◆ Task brief:
Copy out the lines beginning at the one with "Task: Select the" and ending at the last line of the data, both included; pictures stay out.

Given records Block Start

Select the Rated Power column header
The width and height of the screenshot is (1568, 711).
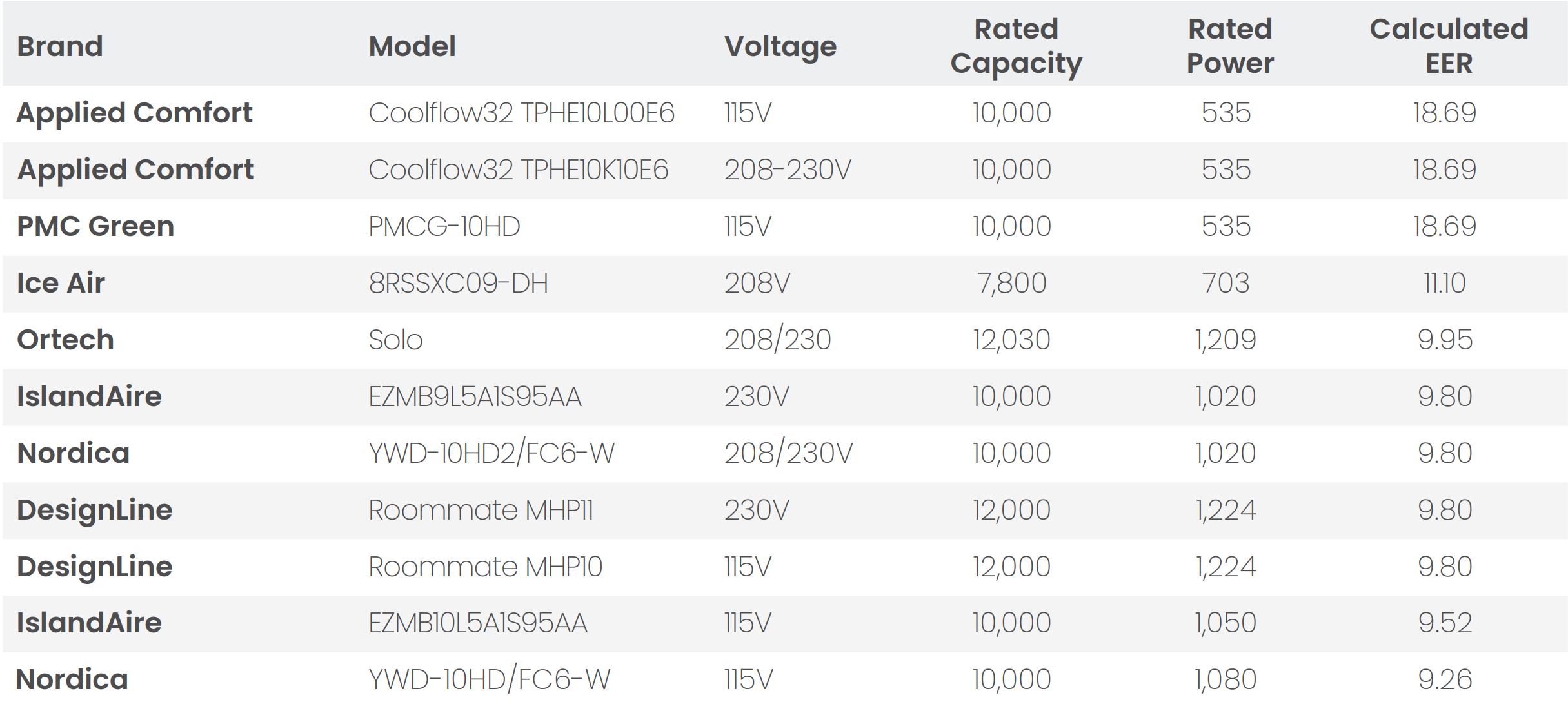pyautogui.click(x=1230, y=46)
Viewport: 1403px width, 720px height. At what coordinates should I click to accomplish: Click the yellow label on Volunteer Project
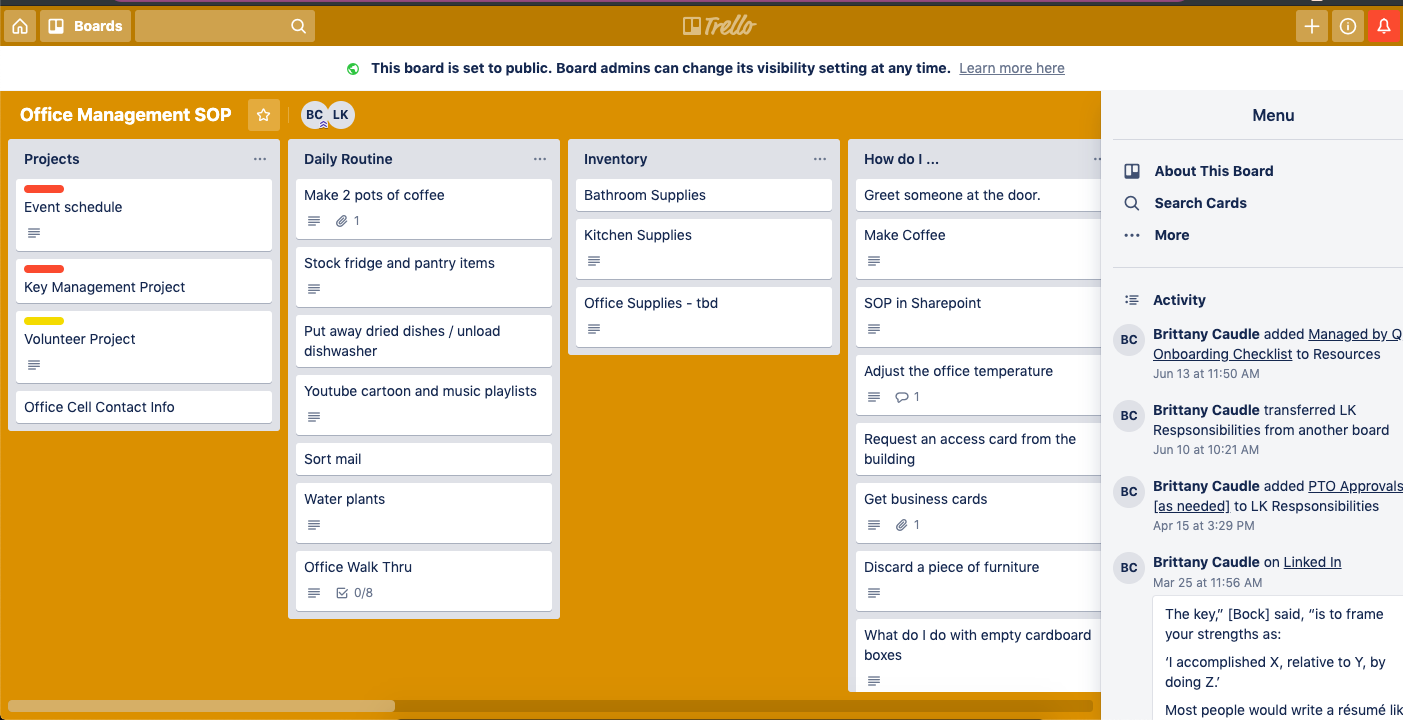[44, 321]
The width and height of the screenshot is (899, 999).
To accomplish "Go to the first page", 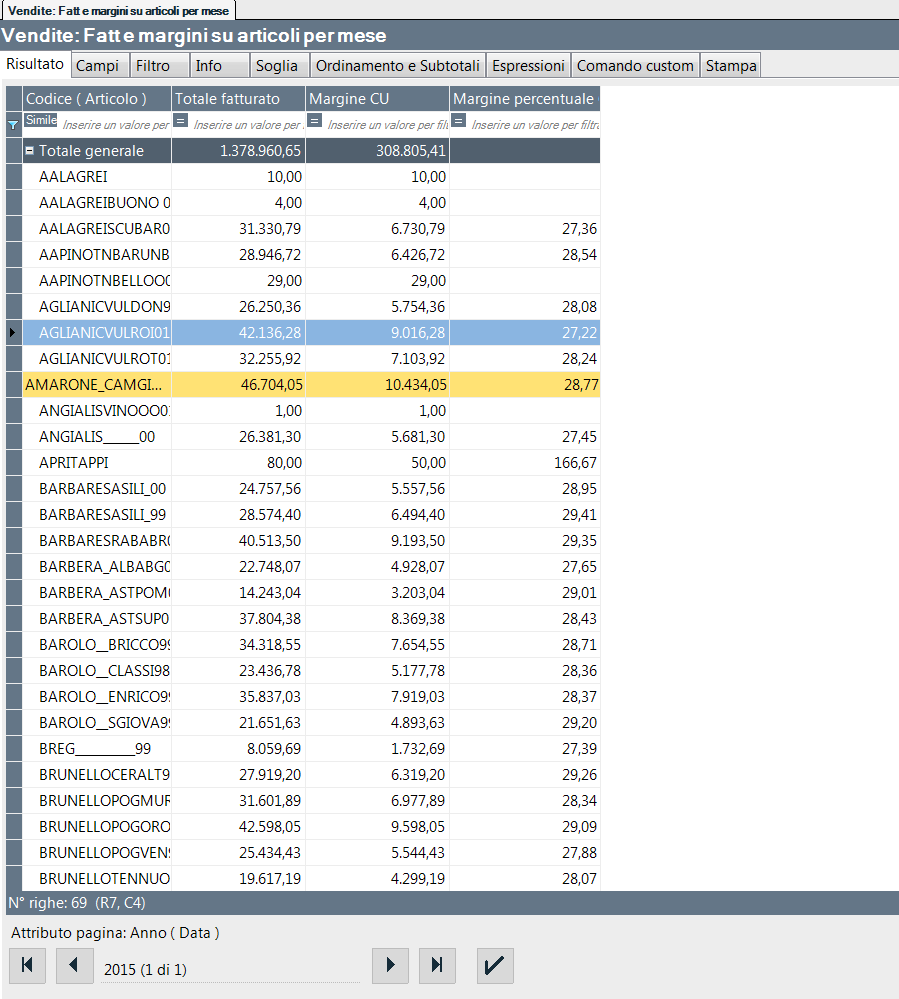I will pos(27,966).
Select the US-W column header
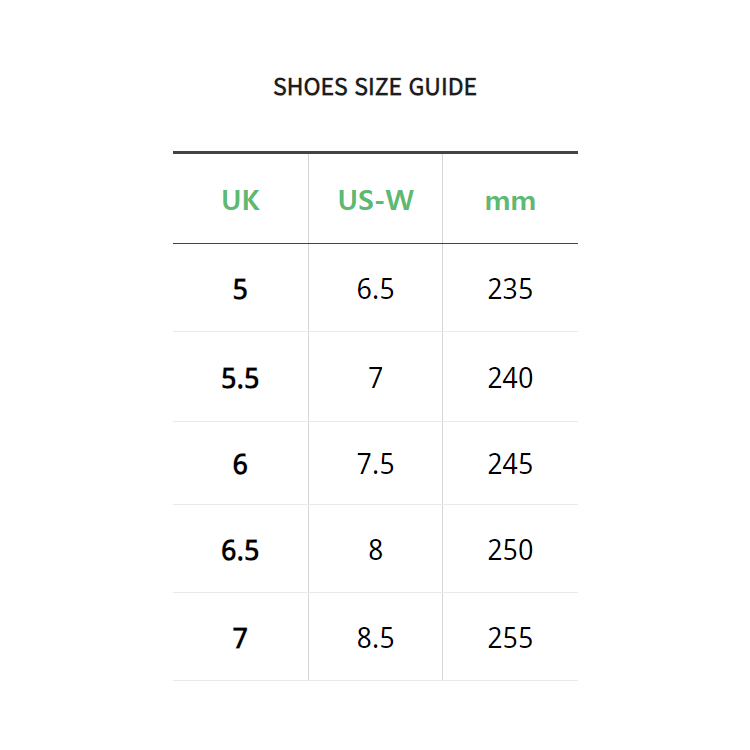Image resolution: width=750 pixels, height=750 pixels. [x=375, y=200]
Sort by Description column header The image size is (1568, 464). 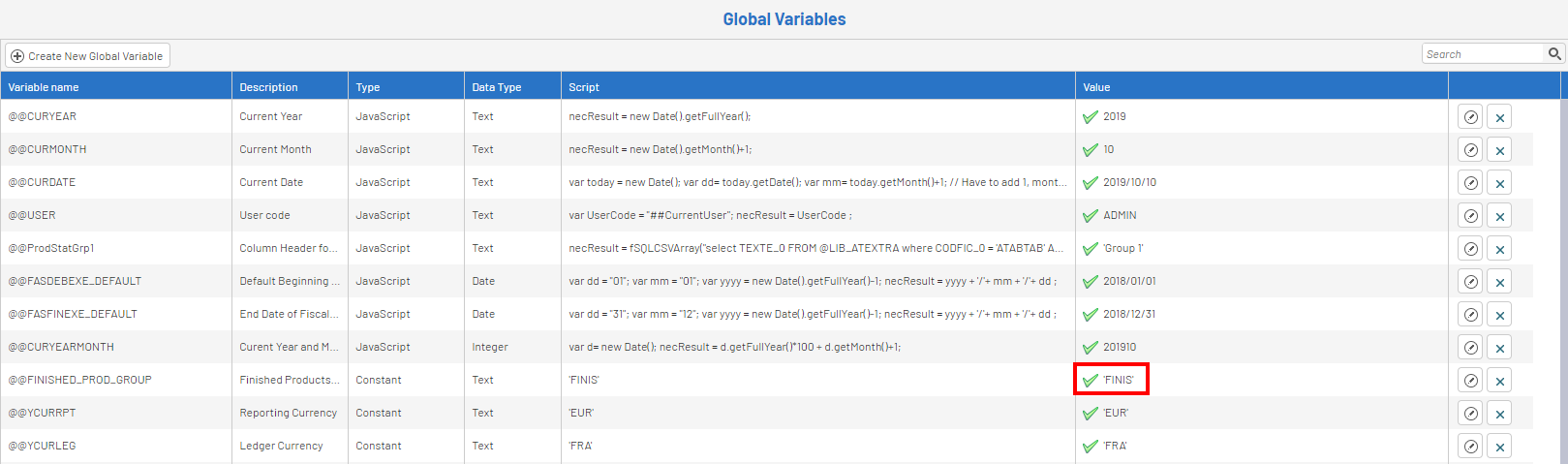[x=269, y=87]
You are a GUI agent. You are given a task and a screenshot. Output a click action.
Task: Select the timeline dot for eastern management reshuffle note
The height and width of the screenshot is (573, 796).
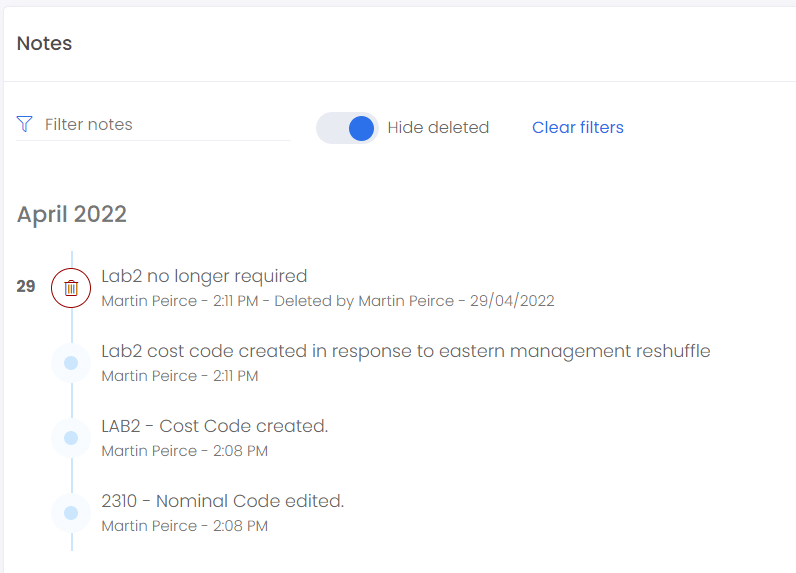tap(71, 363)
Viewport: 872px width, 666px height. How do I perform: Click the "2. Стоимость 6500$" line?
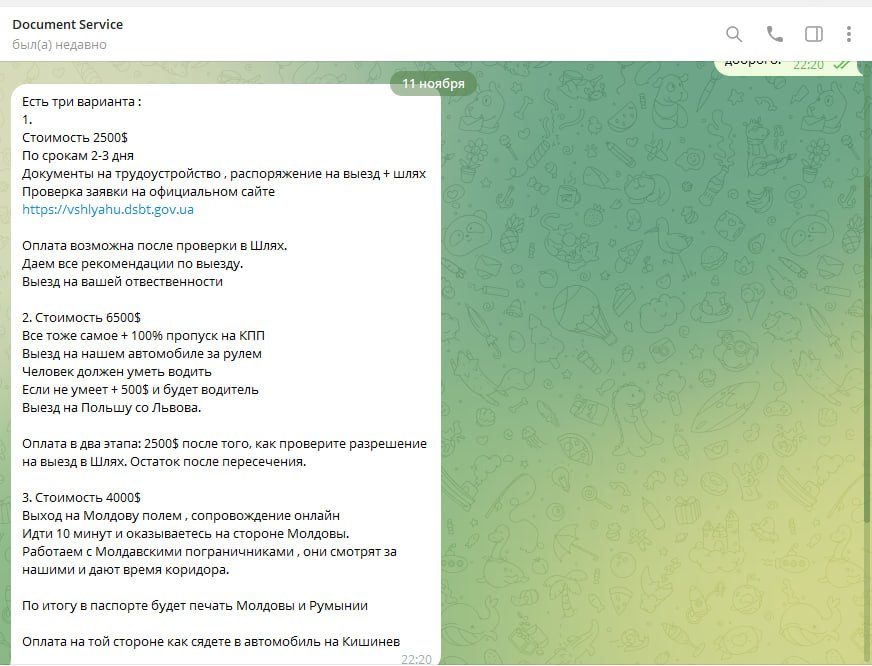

Given records Block End

◆ Result below:
Task: Select the timeline dot for eastern management reshuffle note
The height and width of the screenshot is (573, 796).
tap(71, 363)
Viewport: 872px width, 666px height. How do I perform: Click the "2. Стоимость 6500$" line?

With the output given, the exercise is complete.